In the past, I have struggled quite a bit with properly implementing FsCheck tests. However, this time around, the combination of using FsCheck directly (as opposed to using it in combination with a testing library like Fuchu or Xunit) and using it from F# script files (as opposed to compiled programs) made the experience much more pleasant and was a great learning experience.

I wrote tests using FsCheck to ensure that my implementations were correct - and I'm glad I did. I found a number of elementary mistakes by having automated tests that I could easily run after each change to validate my results. For each data structure, I wrote 6 tests:

- A printout of the Day 2, Part 1 board (to be verified manually).
- A printout of the Day 2, Part 2 board (to be verified manually).
- The Day 2, Part 1 test provided in the AOC problem description.
- The Day 2, Part 2 test provided in the AOC problem description.
- The Day 2, Part 1 problem stated in the AOC problem description.
- The Day 2, Part 2 problem stated in the AOC problem description.

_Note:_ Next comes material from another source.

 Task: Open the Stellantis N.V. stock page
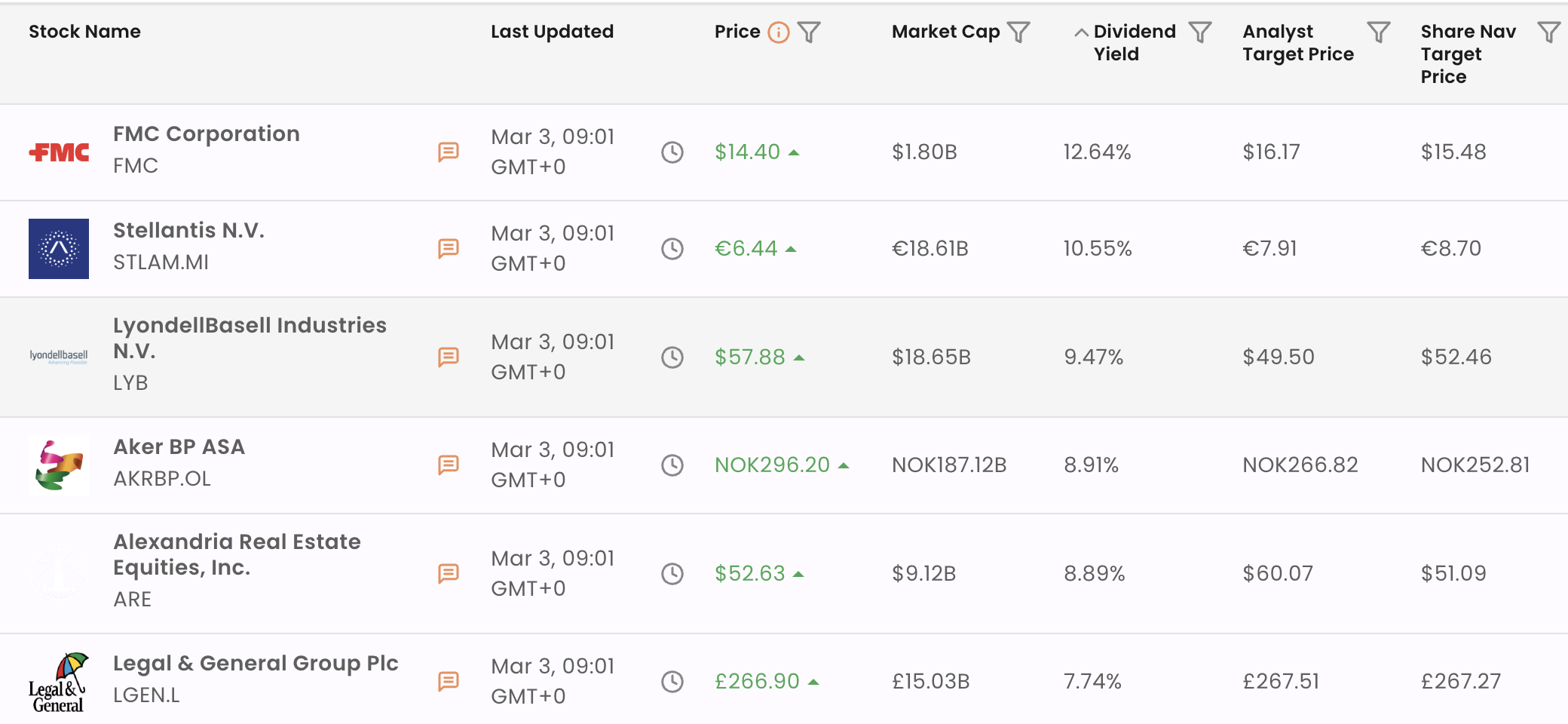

I could not automate the first two tests because each data structure's printout was quite different from the others.

I was able to implement the last two tests because I had already solved Day 2's problems and knew the correct answers.

*Raw data on GitHub - requires a program that can read XLSX files.*

After writing the five graph data structure implementations, I decided to run some basic performance tests on them. Having a generalized solution framework allowed me to attribute all differences in runtimes to the specific data structure being used.

To perform the tests in the most "unbiased" way possible, I ran each test 5 times and took the average of the results. For each run, I executed the last 4 tests listed in the Testing section.

Without further ado, here are the results from using F# interactive's `#time`

directive.

Algorithm | Real average | CPU average | Gen0 average | Gen1 average | Gen2 average |
---|---|---|---|---|---|

Adjacency List Dict | 0.8452 | 0.8326 | 104.2 | 25.2 | 0 |

Adjacency List Map | 0.8684 | 0.8576 | 105.8 | 21.6 | 0 |

Inductive Graph | 0.9894 | 0.9852 | 136.2 | 33 | 0 |

Adjacency Matrix | 4.4932 | 4.4798 | 530.6 | 78.8 | 0.6 |

Edge List | 359.2024 | 359.1448 | 68896.6 | 61.4 | 3.6 |

I then took the Adjacency List Dict implementation as the baseline (since it was the fastest) and translated the same table into percentages.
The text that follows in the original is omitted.